Они ничего не ответили, просто сказали, что издеваться над женой "нациста" — это для них честь. Теперь я не сплю с 2 до 6 утра, потому что они ко мне в это время и приезжали. Даже сейчас, после деоккупации. В 2 часа каждую ночь я просыпаюсь от шороха и думаю: а вдруг снова они? Летом, когда было жарко, у меня очень болела голова после их побоев.
В этот момент Оксана показывает фотографию своего супруга. Она вообще постоянно о нем упоминает в разговоре, и постоянно ее слова — со слезами на глазах.
Посеченное лицо и кровавые швы на глазах
- Я обратилась к врачам, хотя тогда уже многие уехали, потому что на них было давление со стороны рф, чтобы они с ними сотрудничали. Но мне помогли найти врача. Я так переживала, чтобы не остаться уродкой. Мы же, девушки, хотим быть красивыми.
Мне сказали, что нужна операция. Что у меня были отбиты мышцы лица, собрался гной, который начал выходить наружу через глаз. Очень пострадала левая сторона. Хотя били они со всех сторон.
Доктор сказал, что сделает операцию и все будет хорошо, я буду очаровательной леди. Мне нужно было соглашаться, потому что было уже жарко, лекарств у нас не было. Эти действия нужно было согласовывать с сальдо, нашим "великим" коллаборантом. Операцию мне сделали тайно, чтобы мало кто знал и видел.
Были сложности, наркоз не подействовал, началось кровотечение, но врач меня отвлекал.
Когда все закончилось, нужно было выйти так, чтобы меня никто не видел. Доктор также сказал мне не смотреть на себя в зеркало. Но я не послушалась и, взглянув на себя, подумала, что моя жизнь закончилась навсегда.
Врач заставлял меня выходить и общаться с людьми. Меня называли "леди Франкенштейн". Спрашивали, зачем я выхожу на улицу и пугаю людей.
Кто-то, увидев меня, плакал. От меня шарахались, потому что швы были видны даже под очками.
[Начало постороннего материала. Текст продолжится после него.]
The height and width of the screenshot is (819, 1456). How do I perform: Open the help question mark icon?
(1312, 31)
Оксана показывает свои фотографии того периода, на которых видны посеченное лицо и кровавые швы на глазах.
– Но я очень благодарна доктору, что он вывел меня из того состояния.
"Если вы с нами не сотрудничаете, то руки вам не нужны"
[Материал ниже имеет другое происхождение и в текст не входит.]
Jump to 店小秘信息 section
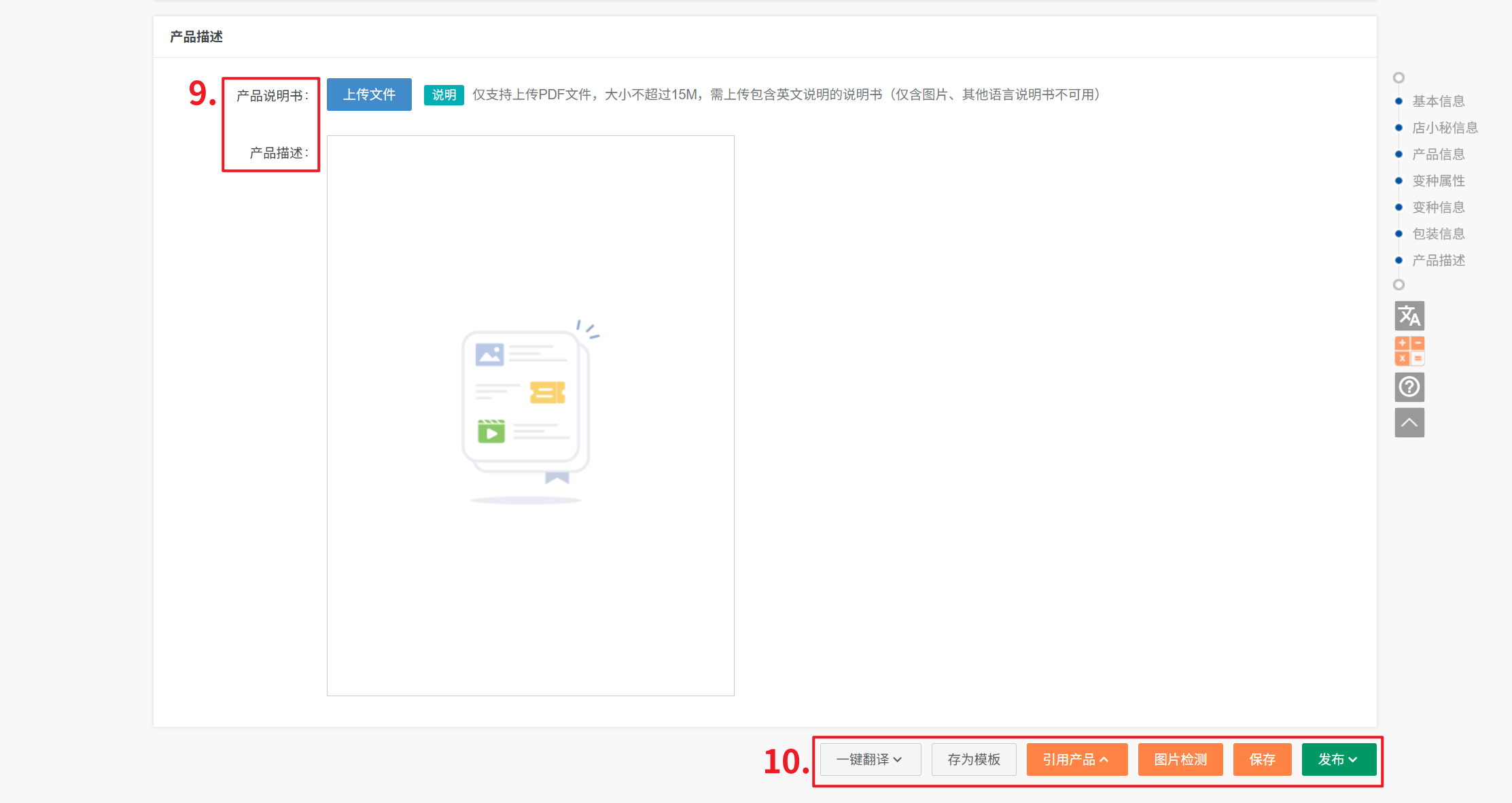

– Потом россияне приходили ко мне снова, но уже не из-за Алексея, – продолжает Оксана. — Они приходили ко мне как к бухгалтеру, им нужны были специалисты, которые могли бы на них работать.
"Если вы с нами не сотрудничаете, то руки вам не нужны", — так они говорили и опускали мои руки в кипящую воду. Правую руку я успела вытащить, а левую – нет. На правой остался шрам. На левой — тоже, по всей длине, а также теперь повышена чувствительность кожи. Когда было тепло, все пекло.
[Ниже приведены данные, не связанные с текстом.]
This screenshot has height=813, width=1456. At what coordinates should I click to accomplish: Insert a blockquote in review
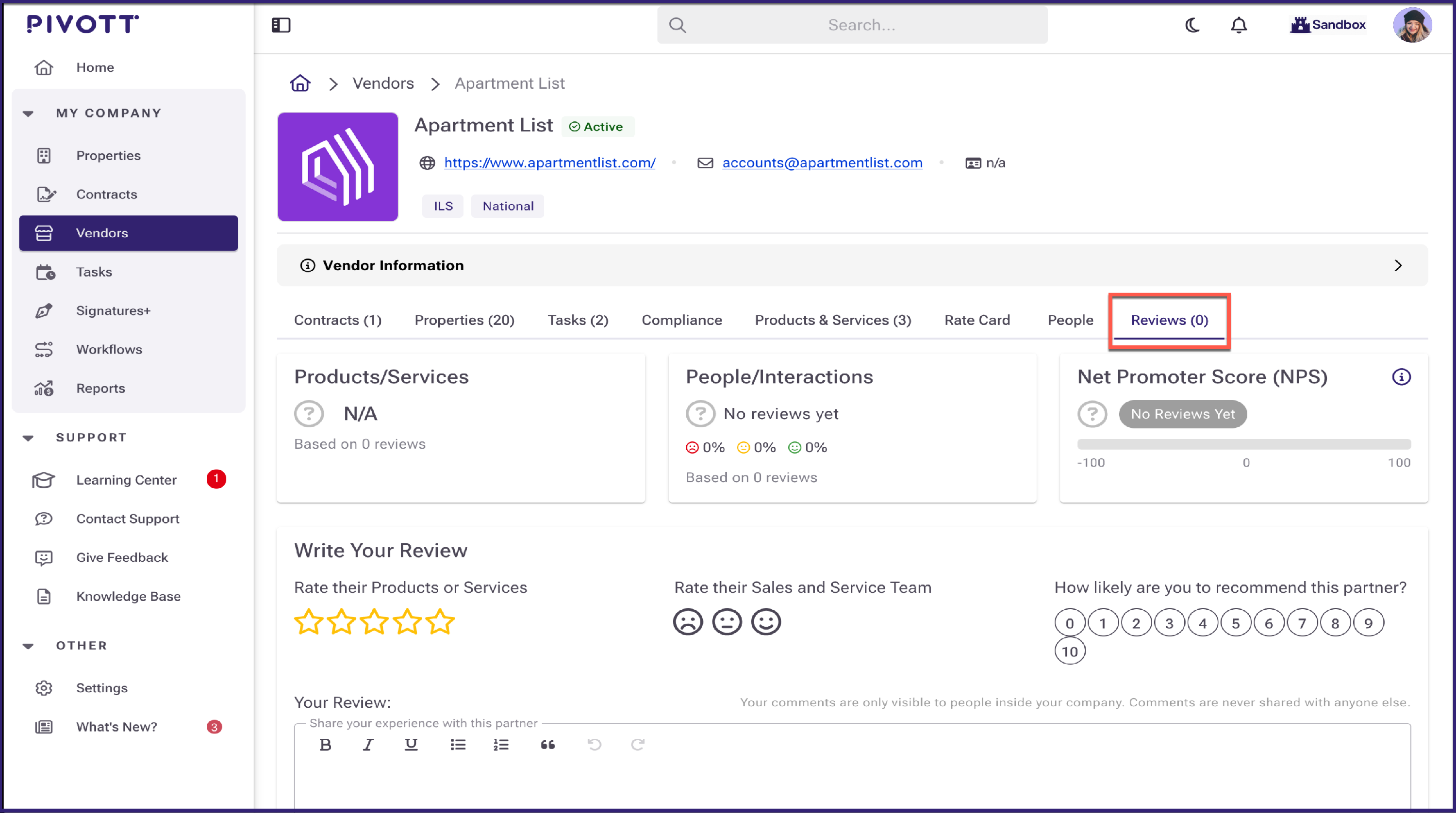point(547,745)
Потом они приезжали искать продукты. Забирали у меня все.
Через некоторое время меня снова сдали. Мои соседи. Мол, я жена атошника и почему россияне ко мне не применяют никаких методов… Потом соседи извинялись. В сентябре россияне приходили, кто-то наслал из клиентов, и снова меня били. Так дали мне, что я отлетела в комнату. Сейчас эти люди, которые на меня заявляли, уехали — кто в россию, кто на левый берег. Нет возможности на них заявить правоохранителям.
Но было столько хороших людей, которые помогали мне, что я руки не опускаю. Знаю, что те люди, которые на левом берегу и подставляли меня, свое уже получили.
Я сейчас помогаю нашим артиллеристам. Собираю деньги на генераторы и старлинк для них. Это ребята, которые не бросают своих и собрали всех 138 воинов ВСУ и моего Алексея. Благодаря им, я смогла отстоять честь своего мужа.